### [EXERCISE BRIEF]
Return, exactly as written, the line containing "713x401 pixels. How" and every line after it to the end of the records below, with no pictures.

### [PROVIDED RECORDS]
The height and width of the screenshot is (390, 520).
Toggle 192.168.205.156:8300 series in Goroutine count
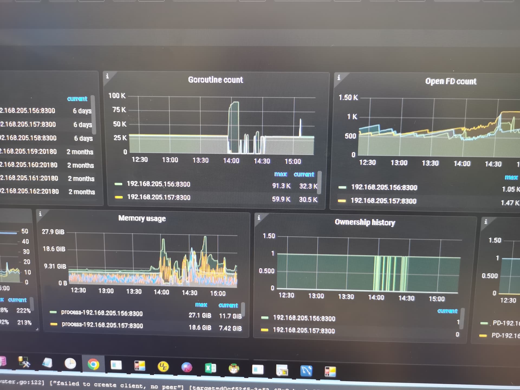(x=158, y=184)
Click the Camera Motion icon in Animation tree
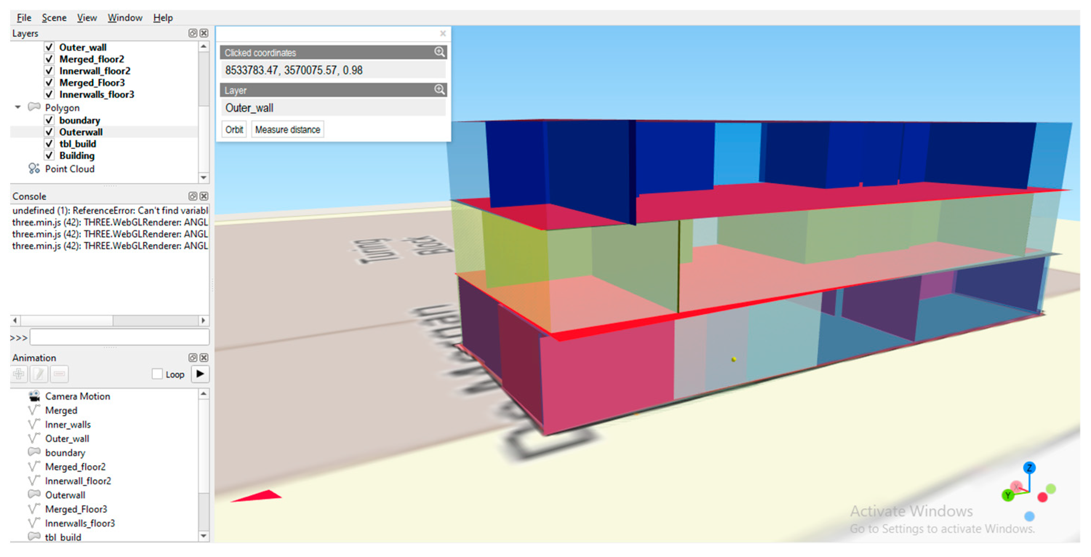This screenshot has width=1091, height=557. point(34,396)
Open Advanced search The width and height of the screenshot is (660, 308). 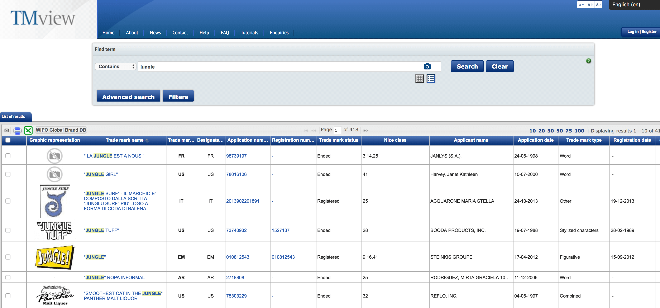(128, 96)
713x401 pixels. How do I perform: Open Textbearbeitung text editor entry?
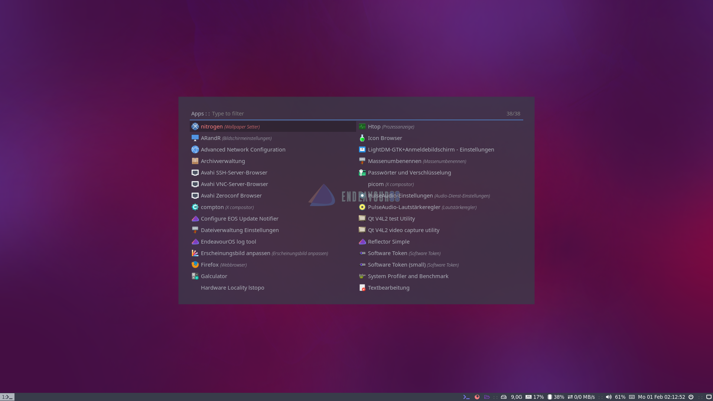coord(388,288)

### [THE ANSWER]
713x401 pixels. How do I perform: Open Textbearbeitung text editor entry?
coord(388,288)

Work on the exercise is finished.